Your objective: Please copy out the entries below exactly, beginning with the line that contains "The image size is (1568, 710)." and ending with the line that contains "Open trend sparkline", and include nothing outside that span.

** Opening Listed records block **

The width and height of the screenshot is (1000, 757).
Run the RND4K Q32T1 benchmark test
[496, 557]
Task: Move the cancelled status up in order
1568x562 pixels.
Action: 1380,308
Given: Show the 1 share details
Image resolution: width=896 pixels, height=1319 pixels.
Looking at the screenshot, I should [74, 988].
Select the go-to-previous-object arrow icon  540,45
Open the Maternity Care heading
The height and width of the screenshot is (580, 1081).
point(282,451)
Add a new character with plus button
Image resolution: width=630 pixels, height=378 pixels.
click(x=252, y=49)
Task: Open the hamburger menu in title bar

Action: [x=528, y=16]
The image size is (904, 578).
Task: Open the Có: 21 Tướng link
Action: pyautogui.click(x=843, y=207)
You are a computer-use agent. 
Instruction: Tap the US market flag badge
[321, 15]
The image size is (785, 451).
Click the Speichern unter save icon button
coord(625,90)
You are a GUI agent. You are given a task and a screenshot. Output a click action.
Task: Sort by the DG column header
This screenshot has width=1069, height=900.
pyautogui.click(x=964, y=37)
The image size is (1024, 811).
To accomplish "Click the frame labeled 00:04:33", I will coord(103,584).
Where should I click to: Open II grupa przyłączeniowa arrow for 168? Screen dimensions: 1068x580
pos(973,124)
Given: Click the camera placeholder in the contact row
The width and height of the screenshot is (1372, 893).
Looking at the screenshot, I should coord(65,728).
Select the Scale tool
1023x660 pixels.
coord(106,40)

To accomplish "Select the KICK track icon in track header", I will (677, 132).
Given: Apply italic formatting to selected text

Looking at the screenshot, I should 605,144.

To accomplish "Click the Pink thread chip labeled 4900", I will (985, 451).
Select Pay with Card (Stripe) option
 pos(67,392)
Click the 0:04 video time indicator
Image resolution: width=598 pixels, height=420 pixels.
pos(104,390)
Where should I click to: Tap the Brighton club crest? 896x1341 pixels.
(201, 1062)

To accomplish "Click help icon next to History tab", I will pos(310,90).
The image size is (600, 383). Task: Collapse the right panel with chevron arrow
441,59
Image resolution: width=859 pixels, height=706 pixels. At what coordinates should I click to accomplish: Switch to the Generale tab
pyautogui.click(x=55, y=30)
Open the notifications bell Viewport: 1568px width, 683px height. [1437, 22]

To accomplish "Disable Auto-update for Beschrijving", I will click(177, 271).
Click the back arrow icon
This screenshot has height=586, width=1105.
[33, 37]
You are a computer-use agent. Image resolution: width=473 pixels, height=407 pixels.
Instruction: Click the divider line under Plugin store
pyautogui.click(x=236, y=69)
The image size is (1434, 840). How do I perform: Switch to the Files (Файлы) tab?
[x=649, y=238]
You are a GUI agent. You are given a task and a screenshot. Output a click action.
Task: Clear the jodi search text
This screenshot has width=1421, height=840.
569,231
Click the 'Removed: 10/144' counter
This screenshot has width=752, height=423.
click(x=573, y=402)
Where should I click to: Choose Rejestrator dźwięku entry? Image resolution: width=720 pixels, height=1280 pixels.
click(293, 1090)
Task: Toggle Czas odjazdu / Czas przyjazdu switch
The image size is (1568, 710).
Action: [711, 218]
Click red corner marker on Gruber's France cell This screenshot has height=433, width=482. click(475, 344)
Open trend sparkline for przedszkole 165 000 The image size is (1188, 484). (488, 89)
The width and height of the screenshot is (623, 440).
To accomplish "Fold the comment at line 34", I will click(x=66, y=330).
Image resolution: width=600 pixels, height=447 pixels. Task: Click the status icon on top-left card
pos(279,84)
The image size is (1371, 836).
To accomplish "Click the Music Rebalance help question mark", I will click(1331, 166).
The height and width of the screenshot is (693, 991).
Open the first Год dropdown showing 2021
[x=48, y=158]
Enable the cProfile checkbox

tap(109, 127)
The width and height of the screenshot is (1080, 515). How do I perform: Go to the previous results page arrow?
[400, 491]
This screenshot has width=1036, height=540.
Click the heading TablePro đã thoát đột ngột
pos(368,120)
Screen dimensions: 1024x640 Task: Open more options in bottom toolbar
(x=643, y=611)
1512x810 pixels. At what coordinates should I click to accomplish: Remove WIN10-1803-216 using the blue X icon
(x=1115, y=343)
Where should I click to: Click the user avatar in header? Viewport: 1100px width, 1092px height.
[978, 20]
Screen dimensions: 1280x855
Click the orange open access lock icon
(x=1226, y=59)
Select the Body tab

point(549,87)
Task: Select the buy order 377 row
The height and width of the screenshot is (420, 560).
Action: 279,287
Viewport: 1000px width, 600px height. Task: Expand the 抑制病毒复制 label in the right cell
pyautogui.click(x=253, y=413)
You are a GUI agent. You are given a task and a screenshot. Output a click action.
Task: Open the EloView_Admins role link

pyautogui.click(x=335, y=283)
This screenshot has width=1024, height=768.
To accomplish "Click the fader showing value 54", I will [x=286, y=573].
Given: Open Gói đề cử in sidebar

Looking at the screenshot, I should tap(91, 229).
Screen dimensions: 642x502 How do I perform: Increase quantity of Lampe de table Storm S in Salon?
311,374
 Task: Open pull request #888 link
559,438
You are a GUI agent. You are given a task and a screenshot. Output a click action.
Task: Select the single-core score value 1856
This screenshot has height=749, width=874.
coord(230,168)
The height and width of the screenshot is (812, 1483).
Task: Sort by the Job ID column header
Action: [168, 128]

** Closing Listed records block **

Problem solution:
The image size is (1568, 710).
Action: [711, 218]
Click red corner marker on Gruber's France cell This screenshot has height=433, width=482. click(475, 344)
Open trend sparkline for przedszkole 165 000 The image size is (1188, 484). (488, 89)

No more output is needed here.